The educational program in the Department of Population, Family and Reproductive Health is framed by a life course perspective, and emphasizes the critical role of social and environmental contexts in shaping health. A related theme is the powerful role of families in shaping individual and population health. Families create social and physical contexts that are experienced over the life course and across generations and that influence health in multiple ways.

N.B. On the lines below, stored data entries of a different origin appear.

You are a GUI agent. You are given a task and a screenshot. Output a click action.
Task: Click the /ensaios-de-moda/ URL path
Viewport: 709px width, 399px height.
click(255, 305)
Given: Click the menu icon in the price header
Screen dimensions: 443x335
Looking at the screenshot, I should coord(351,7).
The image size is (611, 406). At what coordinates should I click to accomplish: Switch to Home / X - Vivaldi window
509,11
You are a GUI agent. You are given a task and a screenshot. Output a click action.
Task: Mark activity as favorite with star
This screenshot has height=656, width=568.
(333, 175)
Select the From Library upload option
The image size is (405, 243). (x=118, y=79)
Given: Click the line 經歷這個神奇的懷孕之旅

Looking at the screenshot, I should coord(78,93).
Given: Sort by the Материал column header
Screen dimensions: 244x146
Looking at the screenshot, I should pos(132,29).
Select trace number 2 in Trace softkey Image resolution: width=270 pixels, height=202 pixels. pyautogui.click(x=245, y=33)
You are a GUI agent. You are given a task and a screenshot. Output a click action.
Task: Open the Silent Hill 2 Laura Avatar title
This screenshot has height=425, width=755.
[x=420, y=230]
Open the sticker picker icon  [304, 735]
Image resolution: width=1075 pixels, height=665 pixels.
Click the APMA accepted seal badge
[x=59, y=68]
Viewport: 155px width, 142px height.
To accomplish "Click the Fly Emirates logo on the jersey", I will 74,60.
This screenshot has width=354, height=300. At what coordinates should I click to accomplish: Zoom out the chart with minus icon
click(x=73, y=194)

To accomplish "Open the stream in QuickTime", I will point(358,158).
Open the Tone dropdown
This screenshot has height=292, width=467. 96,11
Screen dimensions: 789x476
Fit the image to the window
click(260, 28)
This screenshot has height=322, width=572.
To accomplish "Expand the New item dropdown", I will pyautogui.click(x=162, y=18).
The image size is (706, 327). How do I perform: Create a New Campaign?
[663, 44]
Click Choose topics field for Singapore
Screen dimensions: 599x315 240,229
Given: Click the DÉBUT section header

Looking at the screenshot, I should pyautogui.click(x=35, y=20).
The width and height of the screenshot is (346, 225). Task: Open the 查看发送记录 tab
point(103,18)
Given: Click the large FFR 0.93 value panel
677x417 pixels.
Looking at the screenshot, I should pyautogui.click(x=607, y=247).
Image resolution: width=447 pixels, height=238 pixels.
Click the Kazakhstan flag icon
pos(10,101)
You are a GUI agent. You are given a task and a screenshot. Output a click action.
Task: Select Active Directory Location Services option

Access to many resources, whether material (shelter, income, health insurance) or intangible (social capital, knowledge) is channeled through families. Many health promoting activities take place in families, including care work, such as raising children and caring for the ill or disabled, and meal preparation, eating, and hygiene. Other family activities are significant for health as well, such as household management and leisure pursuits. Interactions among family members, whether supportive or conflicted. are important predictors of well-being; because family ties endure over the life course, these effects are potent and enduring. All families experience periods of when the demands on them are more than they can effectively cope with, but chronic dysfunction is problematic for all family members.
Despite underlying similarities, family arrangements and expectations vary within societies, among societies, and change over time. These variations are important vantage points for understanding differences in health and designing interventions to protect health within all the PFRH Focal Areas. In addition, twice a year the link between families and health is the theme for the Wednesday Seminar series, and the Family Work Group sponsors periodic meetings for interested faculty and students.